== Exercise description ==
Which lines in the data below contain the word "target"? Copy each of them.

--- Provided records Enclosed Below ---

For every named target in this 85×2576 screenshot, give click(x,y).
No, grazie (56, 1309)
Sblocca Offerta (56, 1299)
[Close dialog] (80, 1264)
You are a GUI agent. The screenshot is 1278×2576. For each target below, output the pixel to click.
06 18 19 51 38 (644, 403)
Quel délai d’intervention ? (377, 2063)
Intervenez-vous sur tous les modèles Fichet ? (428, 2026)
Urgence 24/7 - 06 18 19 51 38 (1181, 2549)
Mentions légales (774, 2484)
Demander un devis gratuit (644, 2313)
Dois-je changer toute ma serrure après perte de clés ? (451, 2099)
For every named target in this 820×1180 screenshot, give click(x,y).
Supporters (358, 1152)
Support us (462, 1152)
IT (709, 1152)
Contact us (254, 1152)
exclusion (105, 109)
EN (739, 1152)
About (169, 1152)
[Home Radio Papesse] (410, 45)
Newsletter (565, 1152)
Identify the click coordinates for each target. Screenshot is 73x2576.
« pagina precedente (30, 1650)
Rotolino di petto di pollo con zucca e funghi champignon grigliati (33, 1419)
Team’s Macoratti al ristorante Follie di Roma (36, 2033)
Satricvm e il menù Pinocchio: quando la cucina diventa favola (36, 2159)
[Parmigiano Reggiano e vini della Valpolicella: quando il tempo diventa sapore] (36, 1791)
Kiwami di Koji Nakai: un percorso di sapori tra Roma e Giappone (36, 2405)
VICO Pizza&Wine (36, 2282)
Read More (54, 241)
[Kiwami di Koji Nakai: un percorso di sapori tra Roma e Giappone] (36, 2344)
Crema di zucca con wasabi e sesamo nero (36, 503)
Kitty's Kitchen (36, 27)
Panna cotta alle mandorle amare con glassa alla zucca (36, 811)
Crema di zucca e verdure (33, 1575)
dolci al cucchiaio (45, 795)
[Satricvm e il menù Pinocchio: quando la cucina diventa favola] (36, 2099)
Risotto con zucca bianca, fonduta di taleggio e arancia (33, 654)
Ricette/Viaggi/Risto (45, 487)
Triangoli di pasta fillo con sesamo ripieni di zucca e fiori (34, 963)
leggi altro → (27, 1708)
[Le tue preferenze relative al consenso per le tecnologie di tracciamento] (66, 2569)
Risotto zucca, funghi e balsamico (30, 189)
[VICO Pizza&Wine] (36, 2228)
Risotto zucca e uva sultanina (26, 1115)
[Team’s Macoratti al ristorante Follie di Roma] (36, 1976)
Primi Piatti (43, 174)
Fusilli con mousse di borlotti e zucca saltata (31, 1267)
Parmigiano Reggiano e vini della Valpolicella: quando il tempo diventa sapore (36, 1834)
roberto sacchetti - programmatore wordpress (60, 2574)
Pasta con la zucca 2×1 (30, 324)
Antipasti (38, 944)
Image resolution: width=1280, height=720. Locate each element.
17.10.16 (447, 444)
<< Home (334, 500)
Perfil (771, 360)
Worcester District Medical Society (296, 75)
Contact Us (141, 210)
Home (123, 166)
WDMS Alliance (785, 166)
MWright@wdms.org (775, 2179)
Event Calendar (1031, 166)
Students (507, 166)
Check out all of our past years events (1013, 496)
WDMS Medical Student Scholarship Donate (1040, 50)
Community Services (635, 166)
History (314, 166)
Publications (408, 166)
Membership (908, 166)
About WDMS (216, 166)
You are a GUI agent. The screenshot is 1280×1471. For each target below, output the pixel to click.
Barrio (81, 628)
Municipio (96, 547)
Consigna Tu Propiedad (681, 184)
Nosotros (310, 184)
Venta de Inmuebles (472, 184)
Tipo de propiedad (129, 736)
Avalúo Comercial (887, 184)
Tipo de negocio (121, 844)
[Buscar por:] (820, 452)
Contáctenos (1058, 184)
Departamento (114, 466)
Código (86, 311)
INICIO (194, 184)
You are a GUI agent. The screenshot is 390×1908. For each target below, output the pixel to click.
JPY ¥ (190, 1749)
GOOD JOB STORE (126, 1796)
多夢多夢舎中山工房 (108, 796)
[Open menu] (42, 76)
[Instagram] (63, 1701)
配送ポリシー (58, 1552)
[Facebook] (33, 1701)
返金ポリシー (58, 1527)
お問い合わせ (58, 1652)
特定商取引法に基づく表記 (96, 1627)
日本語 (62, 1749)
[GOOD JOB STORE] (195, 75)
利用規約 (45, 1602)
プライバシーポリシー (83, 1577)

--- End of Enclosed Provided records ---

== Written answer ==
For every named target in this 85×2576 screenshot, give click(x,y).
You are a GUI agent. The screenshot is 1278×2576. For each target below, output the pixel to click.
For every named target in this 820×1180 screenshot, give click(x,y).
Identify the click coordinates for each target. Screenshot is 73x2576.
You are a GUI agent. The screenshot is 1280×1471. For each target below, output the pixel to click.
You are a GUI agent. The screenshot is 390×1908. For each target below, output the pixel to click.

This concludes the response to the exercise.